- Task instructions
Please repeat exactly the lines from the one containing "The width and" through the last line of the records, both included, and nothing else, leaving out any pictures.
-------------------------
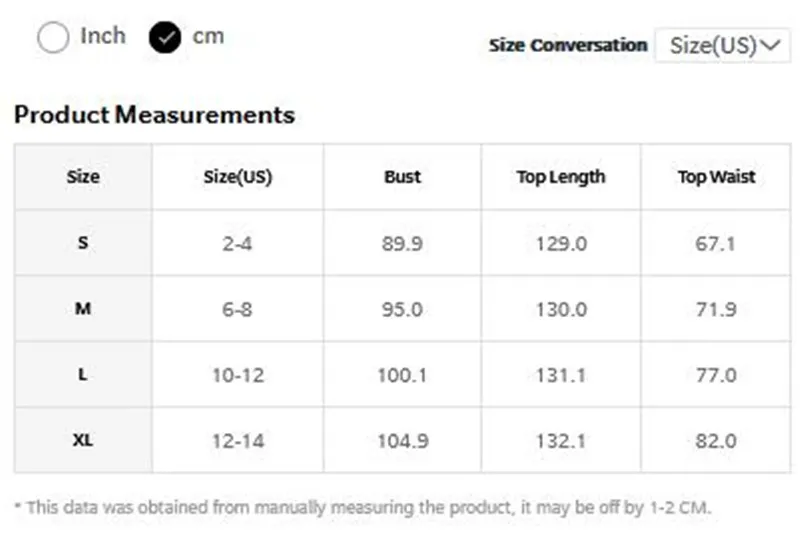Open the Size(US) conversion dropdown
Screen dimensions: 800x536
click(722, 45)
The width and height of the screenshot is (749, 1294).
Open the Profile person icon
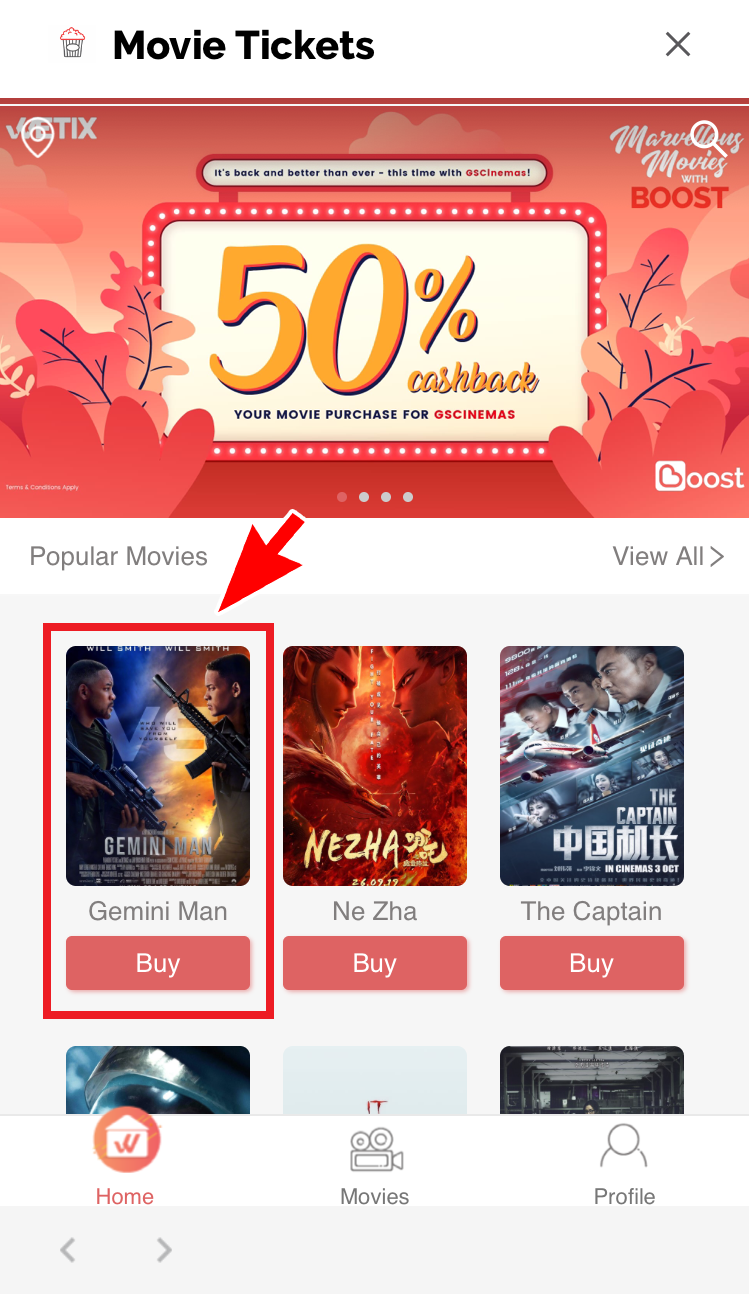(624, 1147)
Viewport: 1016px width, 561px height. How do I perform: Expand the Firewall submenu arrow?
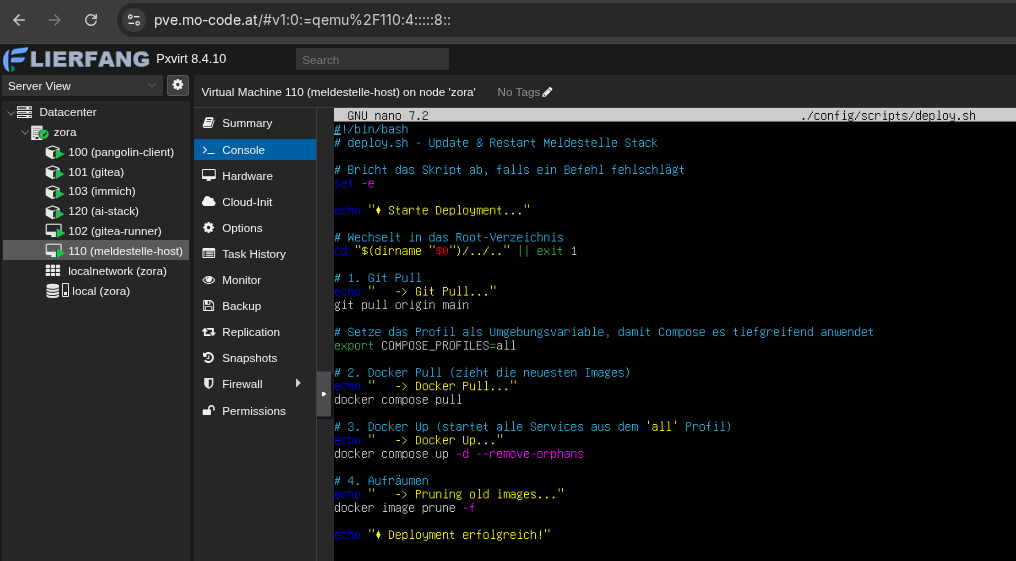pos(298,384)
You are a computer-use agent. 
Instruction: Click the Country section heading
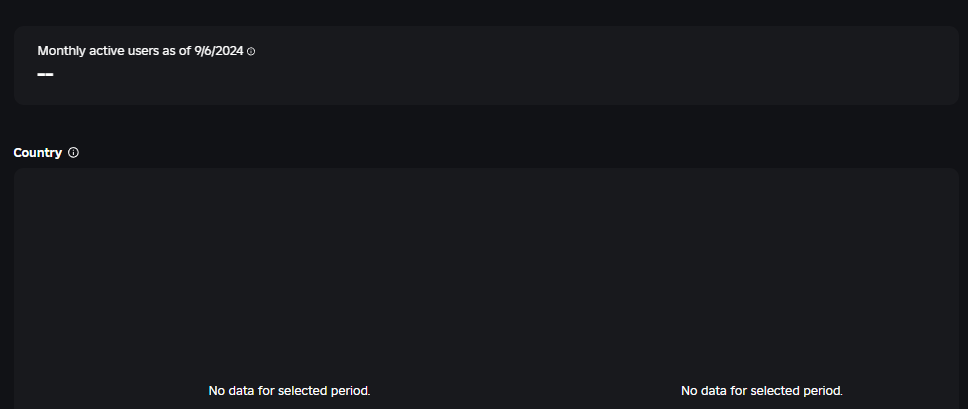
-------------------------
- Written response
The width and height of the screenshot is (749, 1294).
Open the Profile person icon
(624, 1147)
Viewport: 1016px width, 561px height. How do I perform: Expand the Firewall submenu arrow?
pos(298,384)
You are a computer-use agent. 
Instruction: Click the Country section heading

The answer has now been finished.